▶ [WORK INSTRUCTIONS]
Change "Strollers" to "Bookmarks" in the data from the first line through the line with "click(x=574, y=131)", and give those lines back with nothing else altered.

▶ [TASK MATERIAL]
"""
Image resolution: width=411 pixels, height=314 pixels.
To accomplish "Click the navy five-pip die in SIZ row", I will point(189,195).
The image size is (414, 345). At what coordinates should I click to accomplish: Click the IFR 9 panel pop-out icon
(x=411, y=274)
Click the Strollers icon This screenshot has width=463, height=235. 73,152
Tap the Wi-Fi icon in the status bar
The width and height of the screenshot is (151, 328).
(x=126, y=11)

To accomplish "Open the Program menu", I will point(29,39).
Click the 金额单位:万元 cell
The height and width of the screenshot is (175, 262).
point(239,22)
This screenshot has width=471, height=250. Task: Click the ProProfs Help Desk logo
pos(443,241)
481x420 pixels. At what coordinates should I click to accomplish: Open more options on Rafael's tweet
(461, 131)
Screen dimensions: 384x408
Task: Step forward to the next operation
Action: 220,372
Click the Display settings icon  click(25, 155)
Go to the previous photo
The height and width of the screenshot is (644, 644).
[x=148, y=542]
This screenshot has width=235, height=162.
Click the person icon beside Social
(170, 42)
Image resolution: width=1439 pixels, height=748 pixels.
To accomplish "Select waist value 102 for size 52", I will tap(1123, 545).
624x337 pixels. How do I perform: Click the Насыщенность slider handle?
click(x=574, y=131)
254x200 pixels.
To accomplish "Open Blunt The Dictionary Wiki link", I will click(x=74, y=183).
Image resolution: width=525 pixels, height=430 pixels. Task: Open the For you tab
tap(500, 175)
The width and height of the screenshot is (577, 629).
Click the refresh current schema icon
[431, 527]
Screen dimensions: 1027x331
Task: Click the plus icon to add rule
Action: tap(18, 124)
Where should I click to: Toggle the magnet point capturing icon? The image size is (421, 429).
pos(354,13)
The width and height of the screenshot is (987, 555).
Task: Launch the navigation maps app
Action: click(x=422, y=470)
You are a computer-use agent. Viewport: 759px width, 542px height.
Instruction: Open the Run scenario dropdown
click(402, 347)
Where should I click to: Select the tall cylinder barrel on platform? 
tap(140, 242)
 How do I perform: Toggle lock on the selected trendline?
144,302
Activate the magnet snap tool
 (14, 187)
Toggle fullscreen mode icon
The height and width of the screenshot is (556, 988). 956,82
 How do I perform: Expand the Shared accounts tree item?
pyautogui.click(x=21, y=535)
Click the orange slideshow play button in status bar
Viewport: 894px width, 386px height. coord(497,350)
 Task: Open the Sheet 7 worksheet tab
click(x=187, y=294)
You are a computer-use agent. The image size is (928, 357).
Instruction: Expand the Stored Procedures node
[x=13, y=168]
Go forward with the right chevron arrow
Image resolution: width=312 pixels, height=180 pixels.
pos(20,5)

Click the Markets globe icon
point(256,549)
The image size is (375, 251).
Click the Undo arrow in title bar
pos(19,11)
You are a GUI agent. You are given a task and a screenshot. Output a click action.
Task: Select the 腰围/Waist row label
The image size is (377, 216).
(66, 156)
"""
▶ [TASK SOLUTION]
Image resolution: width=411 pixels, height=314 pixels.
To accomplish "Click the navy five-pip die in SIZ row", I will point(189,195).
The image size is (414, 345). At what coordinates should I click to accomplish: Click the IFR 9 panel pop-out icon
(x=411, y=274)
Click the Bookmarks icon This screenshot has width=463, height=235. 73,152
Tap the Wi-Fi icon in the status bar
The width and height of the screenshot is (151, 328).
(x=126, y=11)

To accomplish "Open the Program menu", I will point(29,39).
Click the 金额单位:万元 cell
The height and width of the screenshot is (175, 262).
point(239,22)
This screenshot has width=471, height=250. Task: Click the ProProfs Help Desk logo
pos(443,241)
481x420 pixels. At what coordinates should I click to accomplish: Open more options on Rafael's tweet
(461, 131)
Screen dimensions: 384x408
Task: Step forward to the next operation
Action: 220,372
Click the Display settings icon  click(25, 155)
Go to the previous photo
The height and width of the screenshot is (644, 644).
[x=148, y=542]
This screenshot has width=235, height=162.
Click the person icon beside Social
(170, 42)
Image resolution: width=1439 pixels, height=748 pixels.
To accomplish "Select waist value 102 for size 52", I will tap(1123, 545).
624x337 pixels. How do I perform: Click the Насыщенность slider handle?
click(x=574, y=131)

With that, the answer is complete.